Drewry Analyst Considers Melford/Novaporte Propositions

On Tuesday, I watched a Drewry webinar on the Ports and Terminals market.

The brief (under an hour) presentation was based on Drewry’s Ports and Terminals quarterly report, in which the Maritime research and consulting firm looked at key trends in the sector.

Presenter Neil Davidson, senior analyst in Drewry’s Ports and Terminals practice, discussed issues like terminal fragmentation, port call patterns and port thru-put trends.

And then, this slide appeared:

Slide from Drewry Ports & Terminals Market webinar, January 2017

Slide from Drewry Ports & Terminals Market webinar, January 2017

Davidson mentioned, briefly, that both Melford and Sydney were potential new trans-shipment hubs “lurking” in the North Atlantic region.
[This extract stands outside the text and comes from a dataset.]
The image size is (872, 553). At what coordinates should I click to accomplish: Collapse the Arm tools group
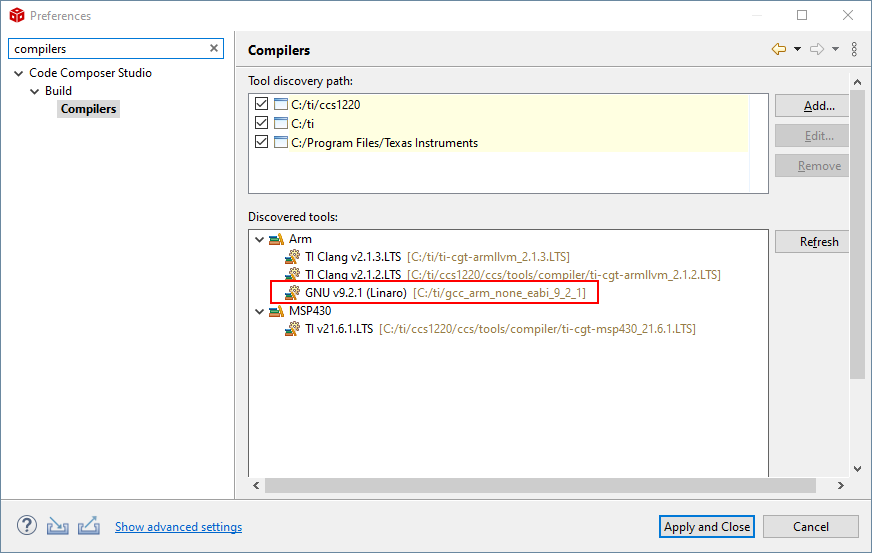click(259, 239)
Attendees were allowed to ask questions, so I asked Davidson’s opinion as to the viability of the Sydney and Melford projects. He didn’t get to my question during the seminar, but responded by email afterwards which I think was pretty swell. He said the question was “the crucial one” but “pretty much impossible to answer other than to say that the concept of the two port projects being mooted is different from the existing ports in the region.”

Davidson continued:

The existing main ports like Halifax, Montreal, New York/New Jersey are located closer to (or in) the centres of population and demand like the cities of New York, Montreal, etc but also the Mid-West.

So they can be regarded as natural gateway ports established over decades whereas the Melford and Sydney projects are different concepts, not yet proven on the east coast of North America.

They are located more remotely from the centers of container demand and are seeking to persuade shipping lines to serve the region in a different way (use very large ships that are too large to access any other east coast port) and have cargo move to and from its inland origins/destinations in a different way (some cargo at least moving by smaller feeder vessels to/from the traditional ports).

They therefore need major shipping lines to radically change the way they do things today. As a result, to succeed the projects will require not only the participation of an experienced and professional terminal operating company (Sydney has Ports America and Melford now has SSA Marine I believe), but likely also long term backing from one or more major shipping lines, probably as equity partners in the project.

On the subject of the larger vessels, Davidson said no shipper has ordered an ultra-large-container (ULC) vessel larger than 20,000 TEU (twenty-foot-equivalent units) and most seem to be of the opinion that 19,000 TEU is “as big as they should go.” Drewry analysis, he said, also suggests that economies of scale begin to break down at this point, as increased port costs set in.

Davidson says that while this may be good news for ports and terminals, in that ship size may have hit a ceiling, the “cascading” effect is “still very much at work.” (“Cascading” is what happens when a 19,000 TEU vessel replaces a shipping line’s largest vessel, which then goes to the next-tier route, replacing the largest vessel there, and so on. The result is that the average vessel size is growing on most trade lanes.)

The webinar should be available on the Drewry website soon.